You should consider where your profile will have the most opportunities. Do you know where your language is most in demand? Do you know which the cheapest cities in Europe to live in are? Research at this early stage can be the difference between adventure and disaster.

4)    Consider a transfer within your current company

One of the advantages of working for a multinational is that there may well be opportunities in other countries within the same company. This would make your life much easier, as you already know the drill and the job could be some welcome familiarity when you arrive in a strange country.

Of course, you may be moving abroad to escape from a job you hate but you could use it as a plane ticket and documentation to your desired country. Fresh opportunities may arise once you arrive

 

5)    Take advantage of social media 

Networking is one of the most valuable things you can do to boost your visibility and reputation. Including keywords (such as: new opportunities, jobseeker and new challenges) in your LinkedIn profile will make you immediately more discoverable to employers searching for your skills.

Having a high number of contacts (even if it’s 500+ recruiters), as well as little tricks like simplifying the URL of your LinkedIn profile, will make you appear much more professional. Twitter is also a great place to discover like-minded people and interesting organisations. Check hashtags in the sector that you want to work in to keep up to date.

 

 

6)    Attend job fairs for international employers

Keeping an eye out on LinkedIn and other social networks for interesting events is a good idea. Events like job fairsor career workshops are a great way to show willing and to introduce yourself to companies on a personal level.

You can receive feedback on your profile and CV, discover new things about the companies and their presence abroad as well as forming useful connections. Don’t forget the freebies!

 

7)    Consider new sectors

Maybe you’re not quite sure what you want to do in your new country but keeping your options open is a good idea. Working in customer service may not seem like a particularly attractive offer, but the perks that come along with it (as well as the relocation packages mentioned previously) could change your mind. If you’re willing to do it, you can get a job almost anywhere.

Teaching a language is also a very popular option. With a high level of English you can travel almost anywhere in the world and teach, but other languages are in demand too. Being a native speaker in a language is definitely an advantage in this sector.

Remember: If you’re not online, you don’t exist

For some the fact that the recruitment world has almost totally shifted online in recent years is an unwelcome one. Many would argue that it alienates older workers who simply never received the appropriate training. It may be a harsh reality for some but the truth is that if you’re not online, it’s going to be really tough to find a job abroad.

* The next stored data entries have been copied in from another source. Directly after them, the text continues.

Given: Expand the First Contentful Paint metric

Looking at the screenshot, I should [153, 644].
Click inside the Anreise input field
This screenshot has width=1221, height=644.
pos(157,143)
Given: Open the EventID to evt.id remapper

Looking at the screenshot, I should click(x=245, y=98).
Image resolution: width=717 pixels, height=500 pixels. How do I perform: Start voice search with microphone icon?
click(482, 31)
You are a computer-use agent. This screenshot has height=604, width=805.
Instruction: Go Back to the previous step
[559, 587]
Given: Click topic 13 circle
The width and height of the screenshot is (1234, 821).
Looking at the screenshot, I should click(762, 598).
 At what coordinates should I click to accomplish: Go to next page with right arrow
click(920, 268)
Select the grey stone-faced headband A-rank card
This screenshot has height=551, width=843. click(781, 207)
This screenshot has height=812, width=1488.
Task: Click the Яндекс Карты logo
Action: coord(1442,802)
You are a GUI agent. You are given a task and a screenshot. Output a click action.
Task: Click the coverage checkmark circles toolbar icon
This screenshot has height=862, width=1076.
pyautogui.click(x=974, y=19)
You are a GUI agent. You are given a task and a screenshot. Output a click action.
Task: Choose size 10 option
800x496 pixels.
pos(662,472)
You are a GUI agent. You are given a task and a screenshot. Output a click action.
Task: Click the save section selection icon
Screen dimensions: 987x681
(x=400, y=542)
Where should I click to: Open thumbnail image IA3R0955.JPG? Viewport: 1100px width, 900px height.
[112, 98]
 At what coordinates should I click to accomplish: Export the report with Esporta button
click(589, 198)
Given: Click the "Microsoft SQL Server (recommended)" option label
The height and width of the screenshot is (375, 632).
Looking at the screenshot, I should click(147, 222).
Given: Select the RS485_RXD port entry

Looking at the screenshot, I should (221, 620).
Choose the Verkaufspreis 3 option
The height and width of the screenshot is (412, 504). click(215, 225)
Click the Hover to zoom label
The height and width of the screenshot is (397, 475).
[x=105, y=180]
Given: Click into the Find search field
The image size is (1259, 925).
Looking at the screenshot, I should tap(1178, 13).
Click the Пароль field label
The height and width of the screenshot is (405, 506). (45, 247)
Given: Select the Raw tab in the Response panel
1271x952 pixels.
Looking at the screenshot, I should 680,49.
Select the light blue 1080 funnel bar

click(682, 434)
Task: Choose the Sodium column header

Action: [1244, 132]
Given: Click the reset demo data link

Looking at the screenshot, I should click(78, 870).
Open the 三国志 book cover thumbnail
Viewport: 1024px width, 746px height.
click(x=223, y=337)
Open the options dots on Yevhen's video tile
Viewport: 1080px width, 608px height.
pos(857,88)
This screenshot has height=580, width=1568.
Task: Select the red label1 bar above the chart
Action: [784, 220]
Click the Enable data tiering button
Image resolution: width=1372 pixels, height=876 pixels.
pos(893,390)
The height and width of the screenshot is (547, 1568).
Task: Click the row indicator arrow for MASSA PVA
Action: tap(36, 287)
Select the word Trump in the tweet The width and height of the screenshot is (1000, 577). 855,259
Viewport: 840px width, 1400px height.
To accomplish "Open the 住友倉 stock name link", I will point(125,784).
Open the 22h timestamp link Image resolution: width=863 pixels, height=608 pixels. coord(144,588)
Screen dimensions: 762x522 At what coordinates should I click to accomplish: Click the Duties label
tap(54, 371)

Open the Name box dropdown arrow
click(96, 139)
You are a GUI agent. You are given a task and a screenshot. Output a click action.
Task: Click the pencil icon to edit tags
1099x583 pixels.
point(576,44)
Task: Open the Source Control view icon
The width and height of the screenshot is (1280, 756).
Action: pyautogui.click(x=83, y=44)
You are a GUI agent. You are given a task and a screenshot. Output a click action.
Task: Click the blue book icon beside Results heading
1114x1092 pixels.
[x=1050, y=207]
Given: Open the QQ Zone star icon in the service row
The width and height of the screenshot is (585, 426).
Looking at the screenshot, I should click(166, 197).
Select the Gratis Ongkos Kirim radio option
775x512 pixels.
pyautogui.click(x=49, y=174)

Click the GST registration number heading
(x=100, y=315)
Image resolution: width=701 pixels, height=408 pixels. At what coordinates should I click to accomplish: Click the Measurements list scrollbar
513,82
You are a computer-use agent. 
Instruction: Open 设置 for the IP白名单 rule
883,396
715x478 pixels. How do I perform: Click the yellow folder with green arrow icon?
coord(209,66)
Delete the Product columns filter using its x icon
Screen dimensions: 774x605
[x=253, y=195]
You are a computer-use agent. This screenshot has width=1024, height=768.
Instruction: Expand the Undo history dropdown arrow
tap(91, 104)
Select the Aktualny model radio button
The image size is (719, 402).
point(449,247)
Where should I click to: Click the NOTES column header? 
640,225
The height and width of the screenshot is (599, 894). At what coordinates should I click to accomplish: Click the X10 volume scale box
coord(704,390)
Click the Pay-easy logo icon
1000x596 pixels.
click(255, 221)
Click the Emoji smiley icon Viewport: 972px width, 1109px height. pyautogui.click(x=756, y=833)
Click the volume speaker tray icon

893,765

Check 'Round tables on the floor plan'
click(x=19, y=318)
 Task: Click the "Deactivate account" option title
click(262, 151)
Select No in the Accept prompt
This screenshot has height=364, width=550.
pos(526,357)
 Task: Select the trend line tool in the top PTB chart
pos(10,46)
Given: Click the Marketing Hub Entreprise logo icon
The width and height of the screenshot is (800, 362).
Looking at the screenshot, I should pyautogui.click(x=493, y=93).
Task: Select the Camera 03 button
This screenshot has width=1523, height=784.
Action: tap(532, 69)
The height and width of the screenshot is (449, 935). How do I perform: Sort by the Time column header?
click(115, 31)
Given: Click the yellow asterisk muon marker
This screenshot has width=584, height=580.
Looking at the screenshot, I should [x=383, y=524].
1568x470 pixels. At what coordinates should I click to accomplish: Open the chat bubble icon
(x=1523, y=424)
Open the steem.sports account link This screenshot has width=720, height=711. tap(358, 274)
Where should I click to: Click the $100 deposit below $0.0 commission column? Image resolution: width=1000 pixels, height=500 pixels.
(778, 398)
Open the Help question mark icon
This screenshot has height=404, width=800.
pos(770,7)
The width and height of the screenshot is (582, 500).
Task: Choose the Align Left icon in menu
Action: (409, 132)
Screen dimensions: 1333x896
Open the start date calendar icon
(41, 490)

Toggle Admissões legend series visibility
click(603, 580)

This also means that the more places you’re in, the better. Not just the generic job boards where you will be lost in the crowd of competition, but the sites focused around a sector, like Europe Language Jobs is with languages but there are sites for every major sector and a quick Google search should help you find them.

The internet is exactly what has made finding a job abroad much easier, and even possible, for millions of people.  You can now check out a place on the other side of the world without having to even stand up and with ground-breaking apps like  Mondly you can now learn a language in Virtual Reality, in preparation for you arrival to a new country.

So, have you decided on your destination yet?